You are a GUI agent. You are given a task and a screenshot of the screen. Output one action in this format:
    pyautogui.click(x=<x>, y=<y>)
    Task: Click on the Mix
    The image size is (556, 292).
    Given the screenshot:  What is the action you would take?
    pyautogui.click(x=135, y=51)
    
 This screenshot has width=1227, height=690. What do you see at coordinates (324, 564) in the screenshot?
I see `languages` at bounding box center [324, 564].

+ + + + +

(Exercise details): Retype the listing above, keeping every line exactly as it appears.

(Task response):
You are a GUI agent. You are given a task and a screenshot of the screen. Output one action in this format:
    pyautogui.click(x=<x>, y=<y>)
    Task: Click on the Mix
    The image size is (556, 292).
    Given the screenshot:  What is the action you would take?
    pyautogui.click(x=135, y=51)
    
 This screenshot has width=1227, height=690. What do you see at coordinates (324, 564) in the screenshot?
I see `languages` at bounding box center [324, 564].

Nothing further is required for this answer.